[Begin RECORD SET]

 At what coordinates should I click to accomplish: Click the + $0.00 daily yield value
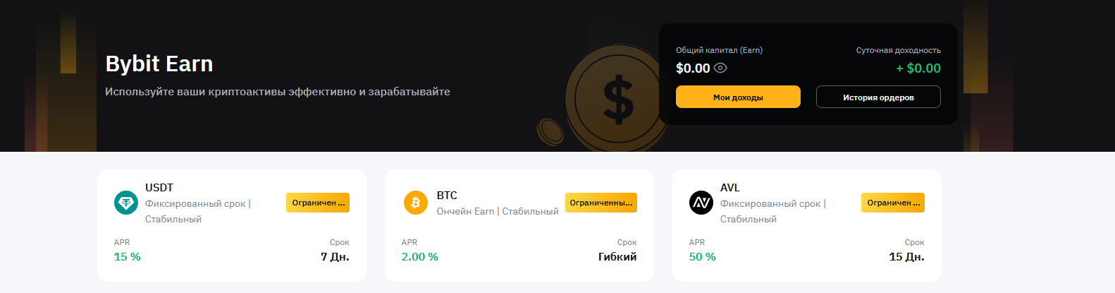[918, 68]
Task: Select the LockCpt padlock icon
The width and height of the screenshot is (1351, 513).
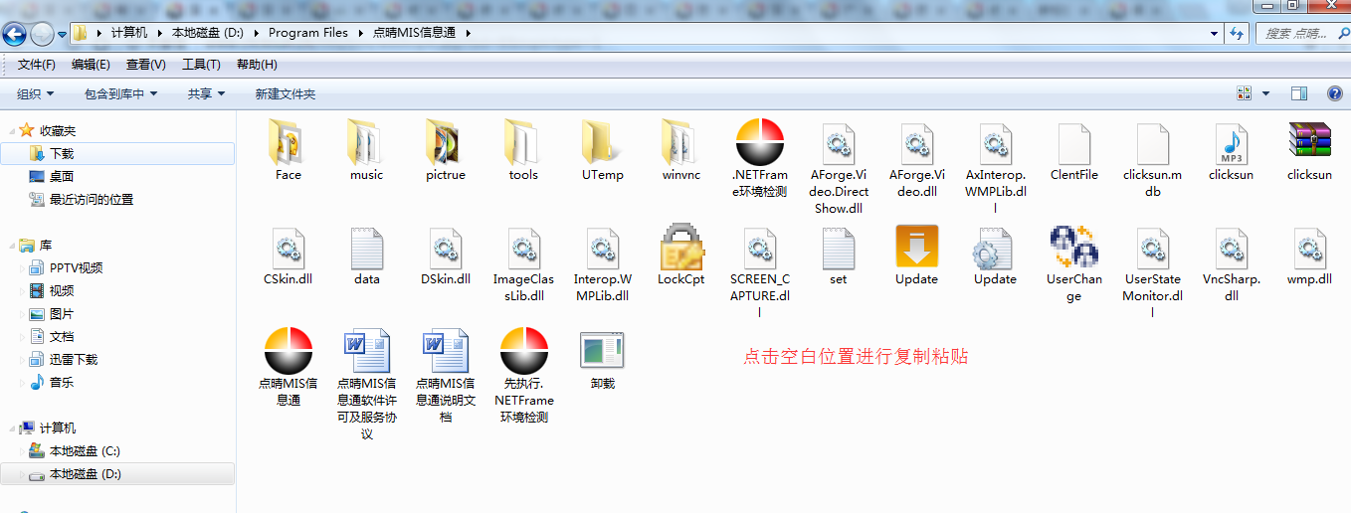Action: point(680,248)
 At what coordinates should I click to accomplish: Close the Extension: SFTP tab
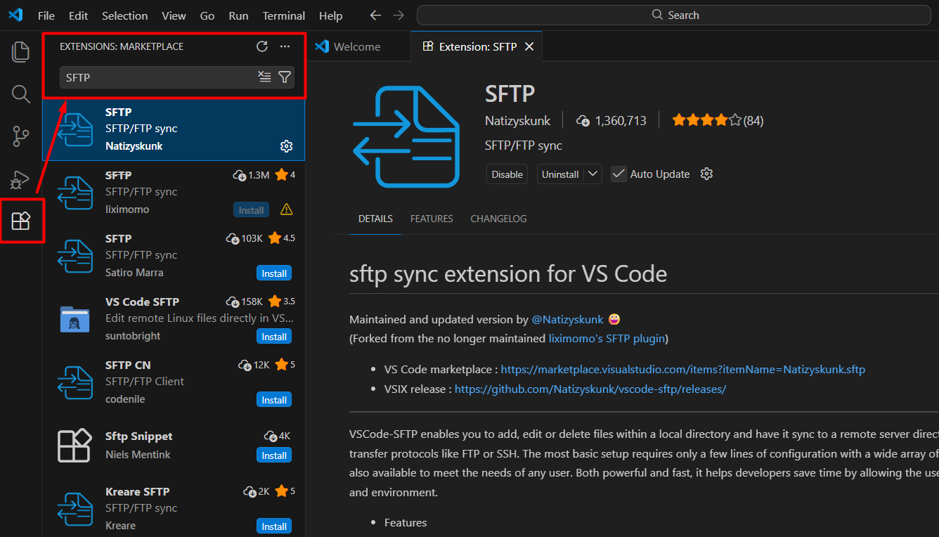click(x=529, y=46)
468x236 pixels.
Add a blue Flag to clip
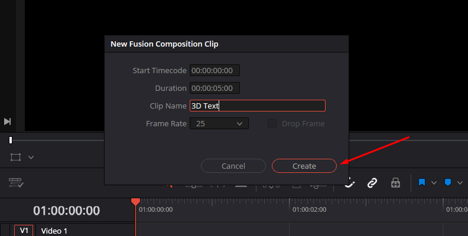[x=422, y=183]
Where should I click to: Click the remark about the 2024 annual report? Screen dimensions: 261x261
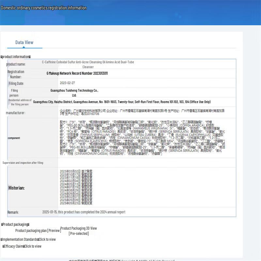84,212
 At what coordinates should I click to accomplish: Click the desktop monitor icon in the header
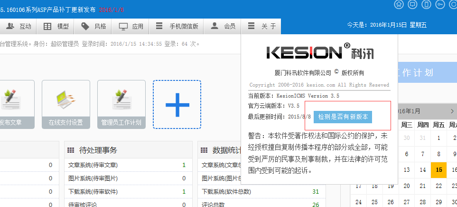413,5
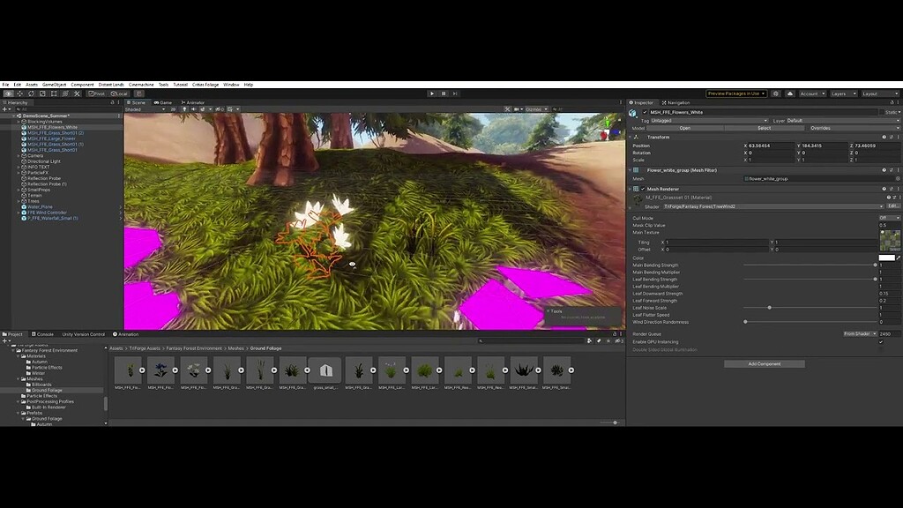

[End RECORD SET]

**WHAT TO DO**
Rewrite all the rows above as a numbered list, skipping any blank lines. Leave the pictures out of the answer.

**EXERCISE RESPONSE**
1.  At what coordinates should I click to accomplish: Click the + $0.00 daily yield value
2. [918, 68]
3. Task: Select the LockCpt padlock icon
4. The width and height of the screenshot is (1351, 513).
5. Action: point(680,248)
6.  At what coordinates should I click to accomplish: Close the Extension: SFTP tab
7. click(x=529, y=46)
8. 468x236 pixels.
9. Add a blue Flag to clip
10. [x=422, y=183]
11. Where should I click to: Click the remark about the 2024 annual report? Screen dimensions: 261x261
12. 84,212
13.  At what coordinates should I click to accomplish: Click the desktop monitor icon in the header
14. 413,5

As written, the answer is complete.